┌──

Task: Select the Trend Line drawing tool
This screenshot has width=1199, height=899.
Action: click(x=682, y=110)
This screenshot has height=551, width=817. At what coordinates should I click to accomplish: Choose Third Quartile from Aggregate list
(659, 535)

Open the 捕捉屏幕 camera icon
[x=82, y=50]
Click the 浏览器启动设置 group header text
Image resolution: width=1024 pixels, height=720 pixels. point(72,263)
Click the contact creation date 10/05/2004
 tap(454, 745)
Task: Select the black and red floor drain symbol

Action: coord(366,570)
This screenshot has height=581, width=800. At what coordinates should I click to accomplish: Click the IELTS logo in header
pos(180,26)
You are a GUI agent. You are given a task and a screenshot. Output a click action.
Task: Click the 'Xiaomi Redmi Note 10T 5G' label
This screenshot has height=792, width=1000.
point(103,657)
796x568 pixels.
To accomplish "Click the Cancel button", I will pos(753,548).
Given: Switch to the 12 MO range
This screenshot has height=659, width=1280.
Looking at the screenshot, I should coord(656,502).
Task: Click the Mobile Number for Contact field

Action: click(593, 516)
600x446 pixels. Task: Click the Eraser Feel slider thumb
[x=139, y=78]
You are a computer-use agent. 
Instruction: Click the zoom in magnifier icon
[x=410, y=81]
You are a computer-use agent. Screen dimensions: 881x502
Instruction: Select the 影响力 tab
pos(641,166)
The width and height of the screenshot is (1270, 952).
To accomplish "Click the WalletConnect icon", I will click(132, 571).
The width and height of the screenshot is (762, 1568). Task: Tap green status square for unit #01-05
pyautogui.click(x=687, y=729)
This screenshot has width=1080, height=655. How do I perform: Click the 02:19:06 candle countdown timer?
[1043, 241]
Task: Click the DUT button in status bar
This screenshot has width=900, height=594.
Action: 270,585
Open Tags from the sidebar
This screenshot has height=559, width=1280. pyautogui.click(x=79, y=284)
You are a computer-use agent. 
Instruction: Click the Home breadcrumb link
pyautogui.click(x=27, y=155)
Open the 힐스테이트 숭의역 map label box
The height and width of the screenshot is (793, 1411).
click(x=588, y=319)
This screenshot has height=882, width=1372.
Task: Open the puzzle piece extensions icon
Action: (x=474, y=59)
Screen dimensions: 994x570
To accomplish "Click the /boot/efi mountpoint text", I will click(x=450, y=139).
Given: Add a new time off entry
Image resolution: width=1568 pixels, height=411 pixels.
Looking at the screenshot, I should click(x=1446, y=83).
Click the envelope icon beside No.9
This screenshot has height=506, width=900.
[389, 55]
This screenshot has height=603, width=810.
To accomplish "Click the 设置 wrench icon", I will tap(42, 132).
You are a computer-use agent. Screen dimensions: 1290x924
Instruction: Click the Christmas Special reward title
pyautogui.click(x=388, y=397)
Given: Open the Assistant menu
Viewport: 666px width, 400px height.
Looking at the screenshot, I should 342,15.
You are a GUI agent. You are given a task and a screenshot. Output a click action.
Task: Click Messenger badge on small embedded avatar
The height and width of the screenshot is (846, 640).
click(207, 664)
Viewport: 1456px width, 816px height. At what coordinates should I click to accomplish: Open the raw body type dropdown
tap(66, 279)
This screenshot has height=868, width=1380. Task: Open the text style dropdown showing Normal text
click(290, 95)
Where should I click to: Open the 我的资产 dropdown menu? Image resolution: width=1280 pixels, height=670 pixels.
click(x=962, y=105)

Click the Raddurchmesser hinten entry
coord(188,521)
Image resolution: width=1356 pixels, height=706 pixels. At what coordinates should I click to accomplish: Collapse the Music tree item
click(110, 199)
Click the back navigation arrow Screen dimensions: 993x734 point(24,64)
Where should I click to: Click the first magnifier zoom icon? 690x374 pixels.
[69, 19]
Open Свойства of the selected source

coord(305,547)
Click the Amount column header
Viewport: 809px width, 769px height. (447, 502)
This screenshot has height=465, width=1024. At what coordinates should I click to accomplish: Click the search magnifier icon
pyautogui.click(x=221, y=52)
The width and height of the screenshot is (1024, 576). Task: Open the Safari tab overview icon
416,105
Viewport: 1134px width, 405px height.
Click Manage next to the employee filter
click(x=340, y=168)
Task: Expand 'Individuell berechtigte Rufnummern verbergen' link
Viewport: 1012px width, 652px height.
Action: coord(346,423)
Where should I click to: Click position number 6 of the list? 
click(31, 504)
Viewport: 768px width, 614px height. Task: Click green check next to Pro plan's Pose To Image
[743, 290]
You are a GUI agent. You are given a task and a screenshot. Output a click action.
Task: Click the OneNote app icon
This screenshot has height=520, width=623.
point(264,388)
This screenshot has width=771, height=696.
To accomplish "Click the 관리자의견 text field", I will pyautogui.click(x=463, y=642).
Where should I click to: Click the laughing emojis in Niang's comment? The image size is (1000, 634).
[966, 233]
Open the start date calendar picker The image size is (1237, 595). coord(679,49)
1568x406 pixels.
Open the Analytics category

└──

» EXERCISE INSTRUCTIONS:
Your reply should consist of the records, copied exactly.

» REPLY TO THE EXERCISE:
Task: Select the Trend Line drawing tool
This screenshot has width=1199, height=899.
Action: click(x=682, y=110)
This screenshot has height=551, width=817. At what coordinates should I click to accomplish: Choose Third Quartile from Aggregate list
(659, 535)

Open the 捕捉屏幕 camera icon
[x=82, y=50]
Click the 浏览器启动设置 group header text
Image resolution: width=1024 pixels, height=720 pixels. point(72,263)
Click the contact creation date 10/05/2004
 tap(454, 745)
Task: Select the black and red floor drain symbol

Action: coord(366,570)
This screenshot has height=581, width=800. At what coordinates should I click to accomplish: Click the IELTS logo in header
pos(180,26)
You are a GUI agent. You are given a task and a screenshot. Output a click action.
Task: Click the 'Xiaomi Redmi Note 10T 5G' label
This screenshot has height=792, width=1000.
point(103,657)
796x568 pixels.
To accomplish "Click the Cancel button", I will pos(753,548).
Given: Switch to the 12 MO range
This screenshot has height=659, width=1280.
Looking at the screenshot, I should coord(656,502).
Task: Click the Mobile Number for Contact field

Action: click(593, 516)
600x446 pixels. Task: Click the Eraser Feel slider thumb
[x=139, y=78]
You are a computer-use agent. 
Instruction: Click the zoom in magnifier icon
[x=410, y=81]
You are a computer-use agent. Screen dimensions: 881x502
Instruction: Select the 影响力 tab
pos(641,166)
The width and height of the screenshot is (1270, 952).
To accomplish "Click the WalletConnect icon", I will click(132, 571).
The width and height of the screenshot is (762, 1568). Task: Tap green status square for unit #01-05
pyautogui.click(x=687, y=729)
This screenshot has width=1080, height=655. How do I perform: Click the 02:19:06 candle countdown timer?
[1043, 241]
Task: Click the DUT button in status bar
This screenshot has width=900, height=594.
Action: 270,585
Open Tags from the sidebar
This screenshot has height=559, width=1280. pyautogui.click(x=79, y=284)
You are a computer-use agent. 
Instruction: Click the Home breadcrumb link
pyautogui.click(x=27, y=155)
Open the 힐스테이트 숭의역 map label box
The height and width of the screenshot is (793, 1411).
click(x=588, y=319)
This screenshot has height=882, width=1372.
Task: Open the puzzle piece extensions icon
Action: (x=474, y=59)
Screen dimensions: 994x570
To accomplish "Click the /boot/efi mountpoint text", I will click(x=450, y=139).
Given: Add a new time off entry
Image resolution: width=1568 pixels, height=411 pixels.
Looking at the screenshot, I should click(x=1446, y=83).
Click the envelope icon beside No.9
This screenshot has height=506, width=900.
[389, 55]
This screenshot has height=603, width=810.
To accomplish "Click the 设置 wrench icon", I will tap(42, 132).
You are a computer-use agent. Screen dimensions: 1290x924
Instruction: Click the Christmas Special reward title
pyautogui.click(x=388, y=397)
Given: Open the Assistant menu
Viewport: 666px width, 400px height.
Looking at the screenshot, I should 342,15.
You are a GUI agent. You are given a task and a screenshot. Output a click action.
Task: Click Messenger badge on small embedded avatar
The height and width of the screenshot is (846, 640).
click(207, 664)
Viewport: 1456px width, 816px height. At what coordinates should I click to accomplish: Open the raw body type dropdown
tap(66, 279)
This screenshot has height=868, width=1380. Task: Open the text style dropdown showing Normal text
click(290, 95)
Where should I click to: Open the 我的资产 dropdown menu? Image resolution: width=1280 pixels, height=670 pixels.
click(x=962, y=105)

Click the Raddurchmesser hinten entry
coord(188,521)
Image resolution: width=1356 pixels, height=706 pixels. At what coordinates should I click to accomplish: Collapse the Music tree item
click(110, 199)
Click the back navigation arrow Screen dimensions: 993x734 point(24,64)
Where should I click to: Click the first magnifier zoom icon? 690x374 pixels.
[69, 19]
Open Свойства of the selected source

coord(305,547)
Click the Amount column header
Viewport: 809px width, 769px height. (447, 502)
This screenshot has height=465, width=1024. At what coordinates should I click to accomplish: Click the search magnifier icon
pyautogui.click(x=221, y=52)
The width and height of the screenshot is (1024, 576). Task: Open the Safari tab overview icon
416,105
Viewport: 1134px width, 405px height.
Click Manage next to the employee filter
click(x=340, y=168)
Task: Expand 'Individuell berechtigte Rufnummern verbergen' link
Viewport: 1012px width, 652px height.
Action: coord(346,423)
Where should I click to: Click position number 6 of the list? 
click(31, 504)
Viewport: 768px width, 614px height. Task: Click green check next to Pro plan's Pose To Image
[743, 290]
You are a GUI agent. You are given a task and a screenshot. Output a click action.
Task: Click the OneNote app icon
This screenshot has height=520, width=623.
point(264,388)
This screenshot has width=771, height=696.
To accomplish "Click the 관리자의견 text field", I will pyautogui.click(x=463, y=642).
Where should I click to: Click the laughing emojis in Niang's comment? The image size is (1000, 634).
[966, 233]
Open the start date calendar picker The image size is (1237, 595). coord(679,49)
1568x406 pixels.
Open the Analytics category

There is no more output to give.